If you are buying individual insurance, or any form of insurance that you purchase directly, read and compare the policies you are considering before you buy one, and make sure you understand all of the provisions. Marketing or sales literature is no substitute for the actual policy. Read the policy itself before you buy.
Ask for a summary of each policy’s benefits or an outline of coverage. Good agents and good insurance companies want you to know what you are buying. Don’t be afraid to ask your benefits manager or insurance agent to explain anything that is unclear.

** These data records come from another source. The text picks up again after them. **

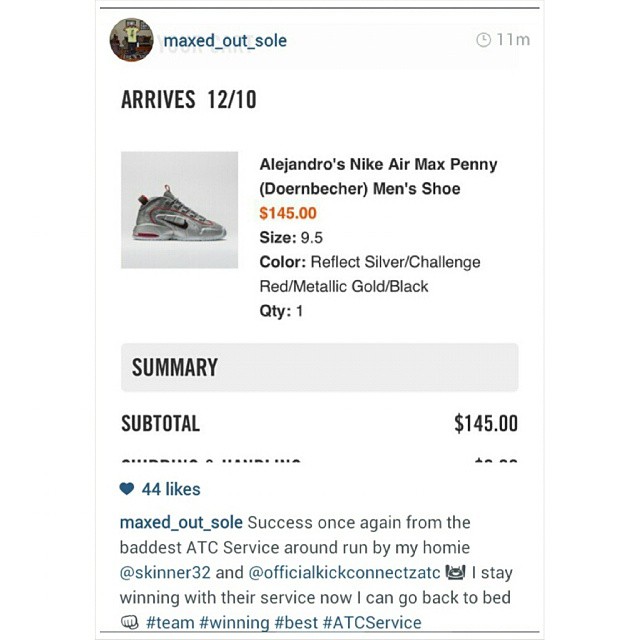Open maxed_out_sole username in caption
Viewport: 640px width, 640px height.
(181, 523)
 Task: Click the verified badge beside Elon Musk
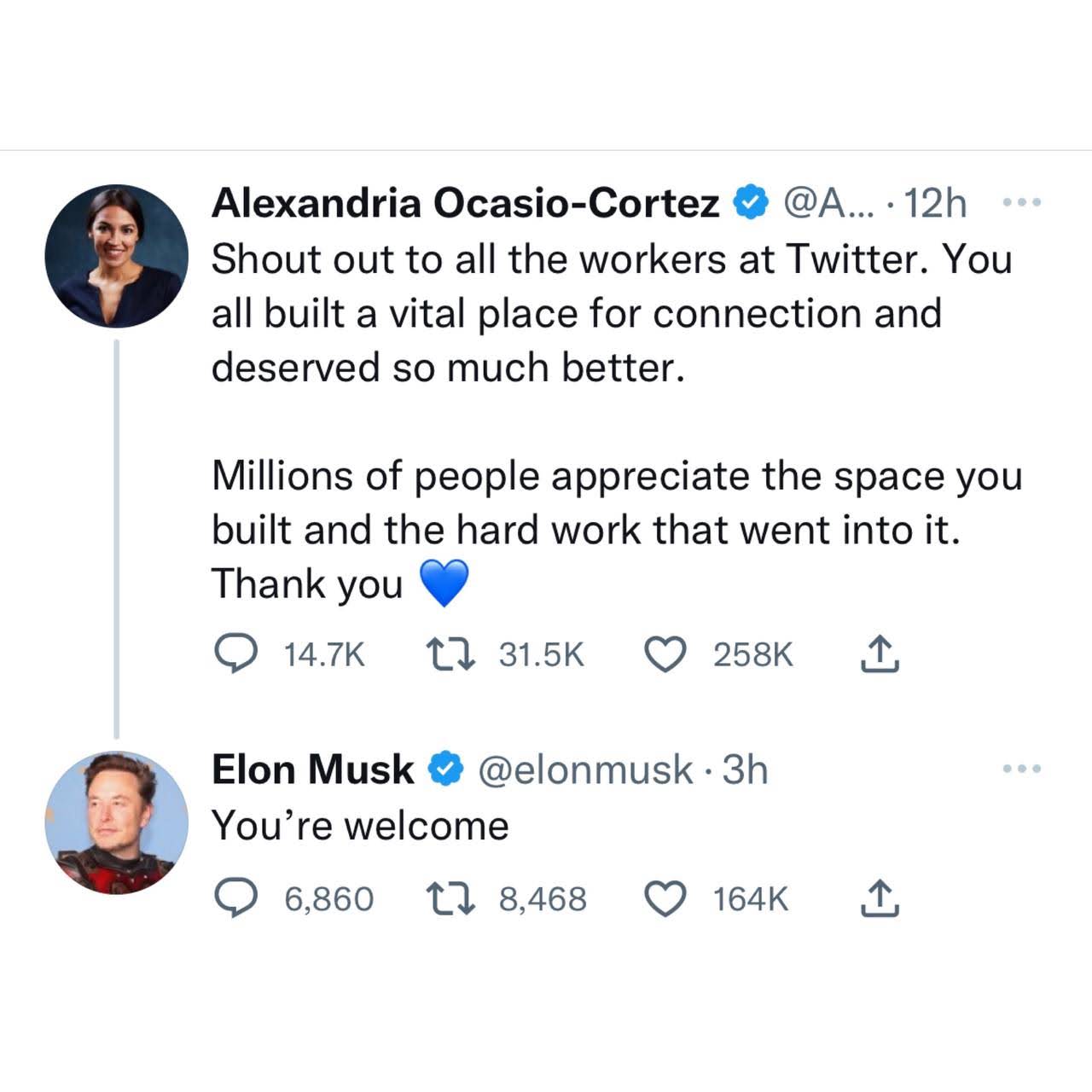click(445, 769)
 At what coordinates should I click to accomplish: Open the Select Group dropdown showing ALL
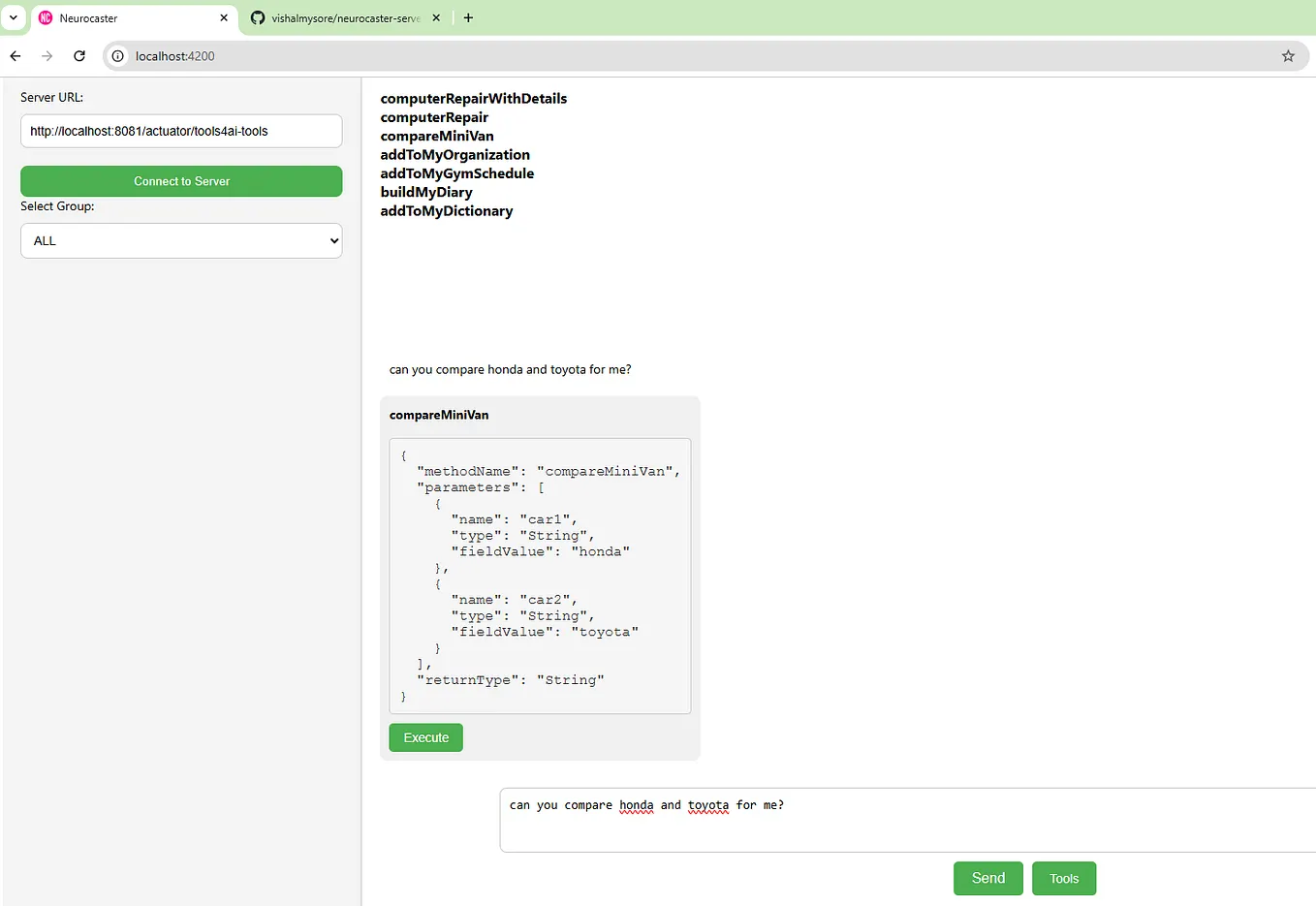pos(180,240)
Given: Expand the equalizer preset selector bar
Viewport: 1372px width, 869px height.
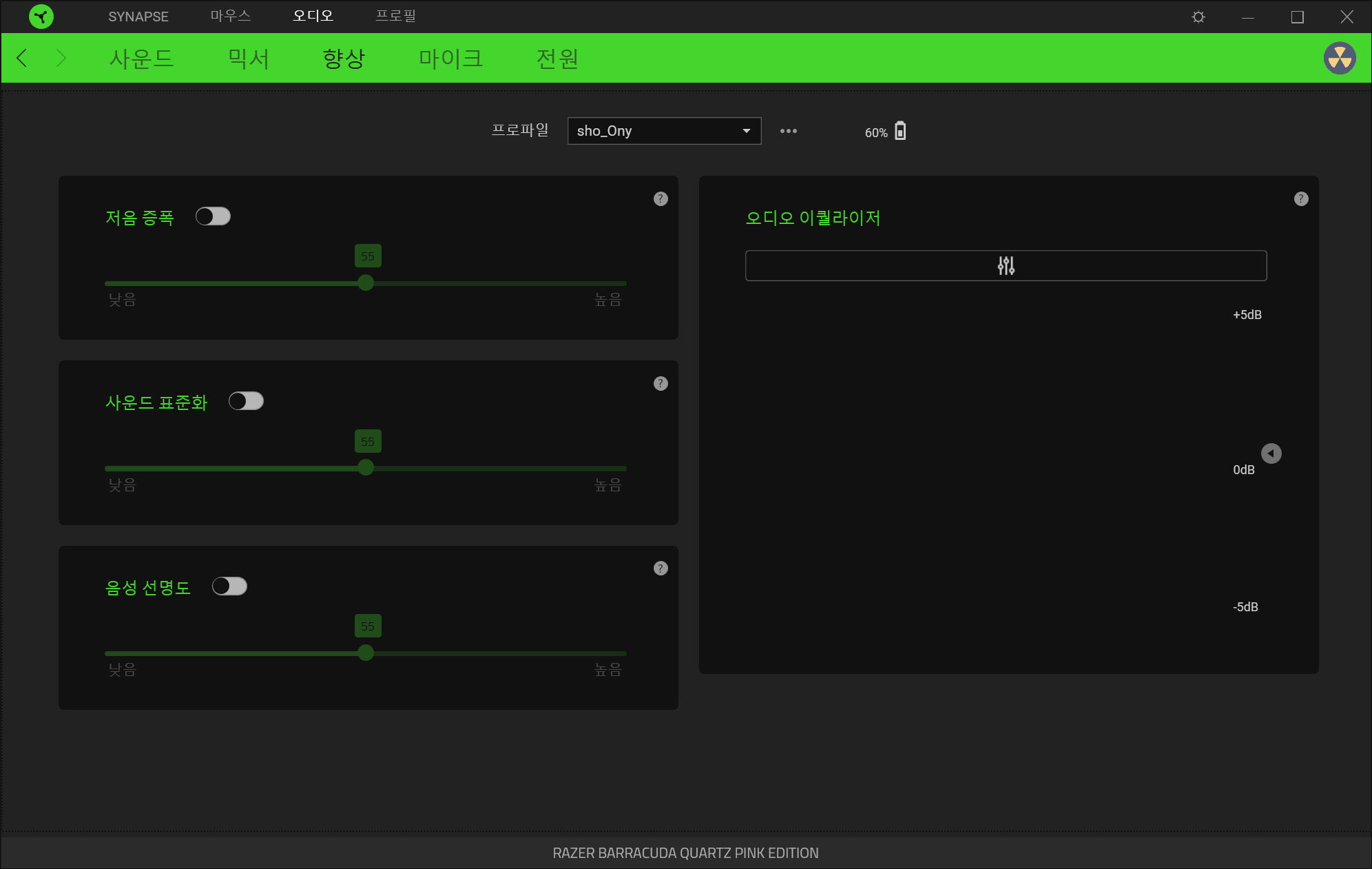Looking at the screenshot, I should 1006,265.

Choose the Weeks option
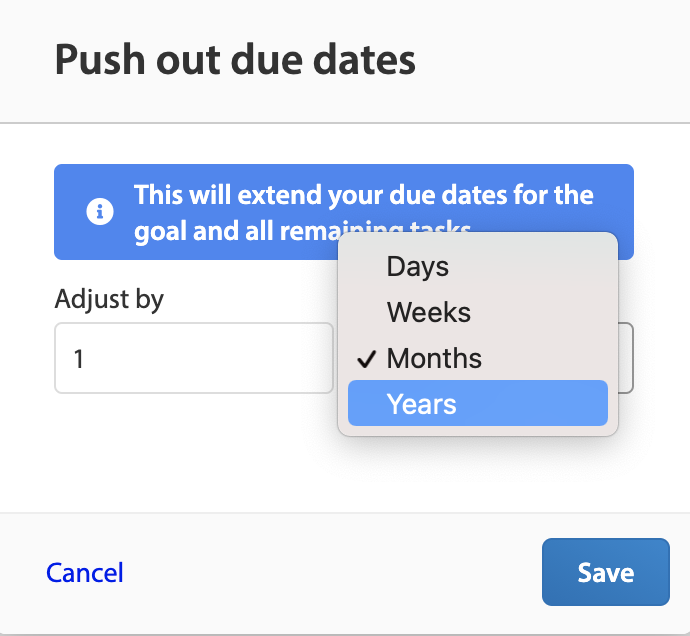[x=477, y=312]
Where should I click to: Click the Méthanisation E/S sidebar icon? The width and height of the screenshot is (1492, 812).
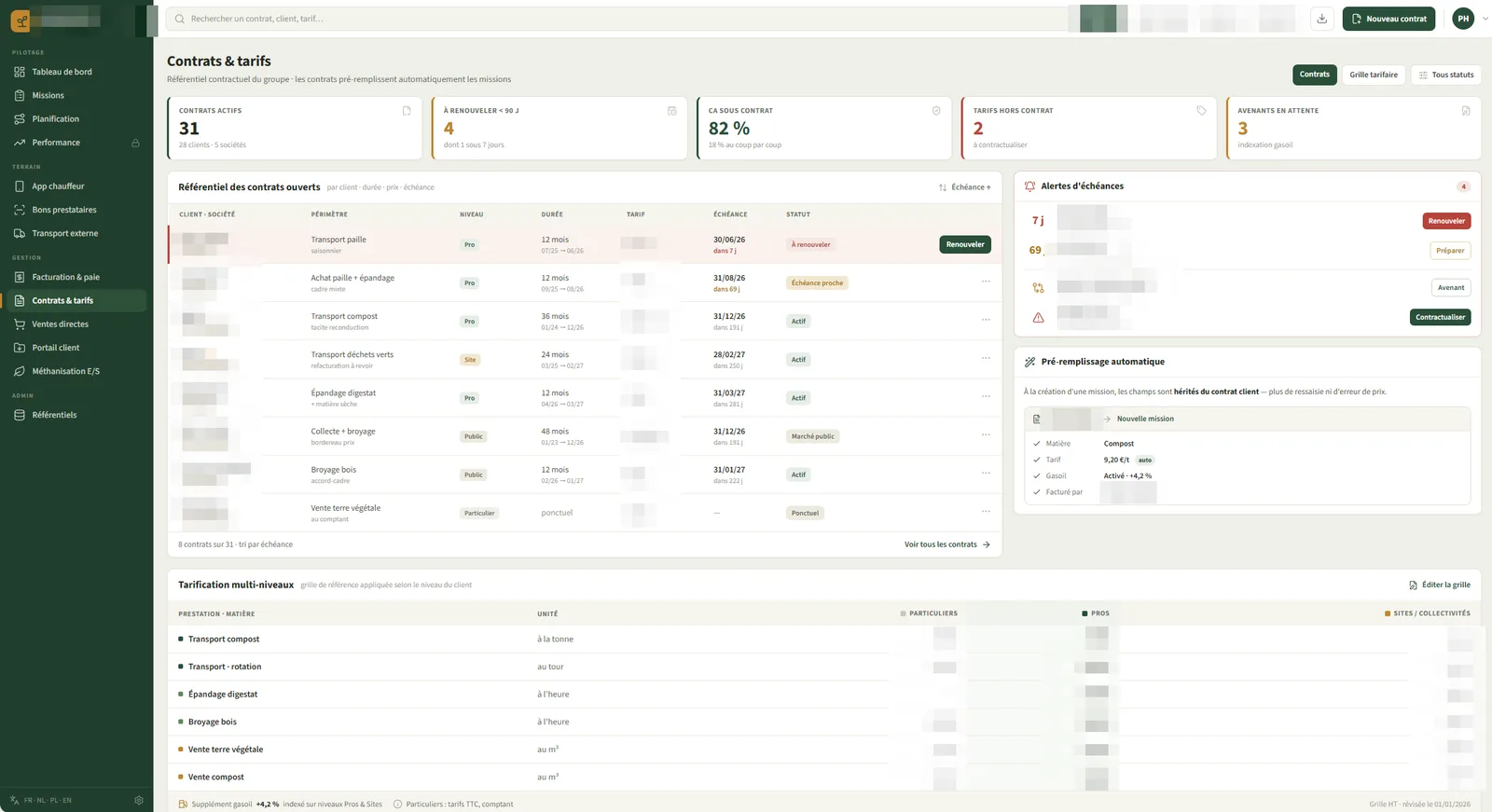tap(20, 371)
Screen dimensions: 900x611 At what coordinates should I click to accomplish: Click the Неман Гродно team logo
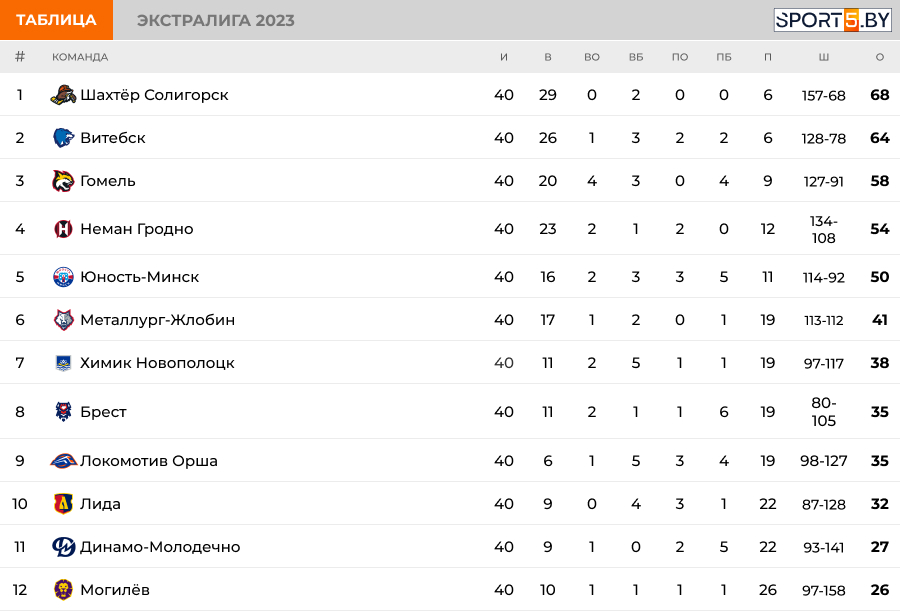coord(63,229)
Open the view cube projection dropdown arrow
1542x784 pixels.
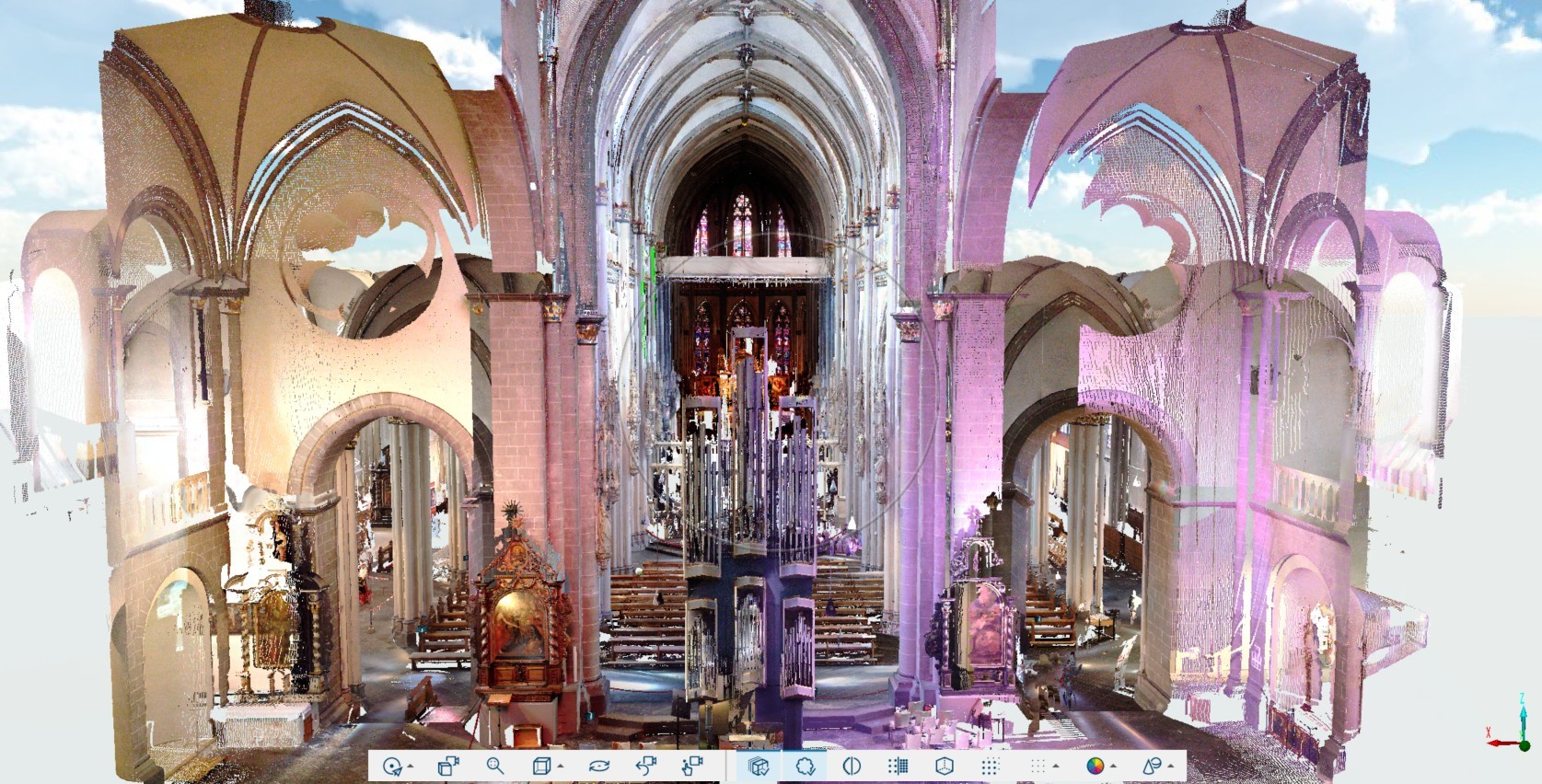click(x=561, y=767)
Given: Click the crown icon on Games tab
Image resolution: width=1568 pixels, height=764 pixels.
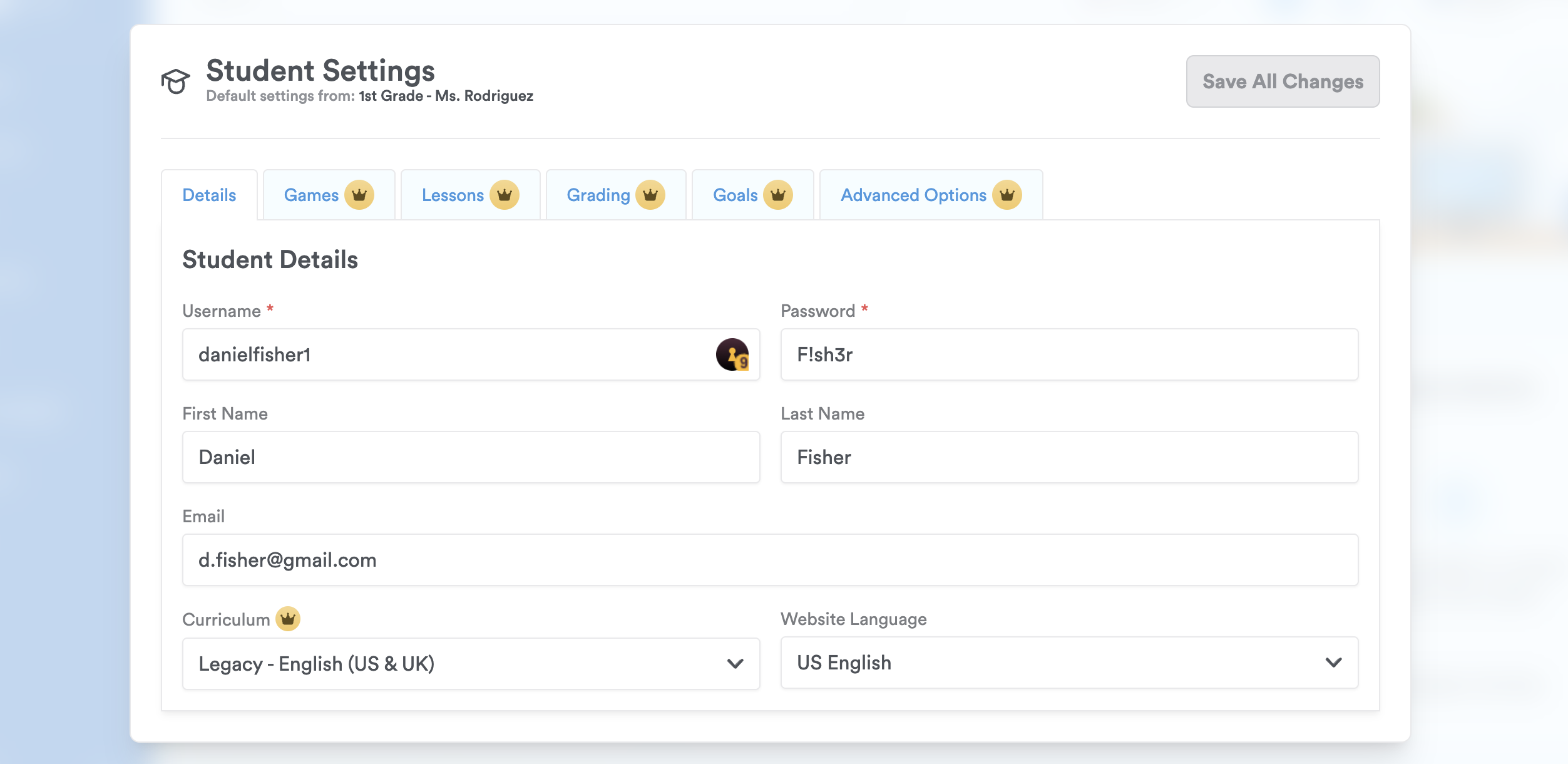Looking at the screenshot, I should 359,195.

It is also a good idea to ask for the insurance company’s rating. The A.M. Best Company, Standard & Poor’s Corporation, and Moody’s all rate insurance companies after analyzing their financial records. These publications that list ratings usually can be found in the business section of libraries.
And bear in mind: In some cases, even after you buy a policy, if you find that it doesn’t meet your needs, you may have 30 days to return the policy and get your money back. This is called the “free look.”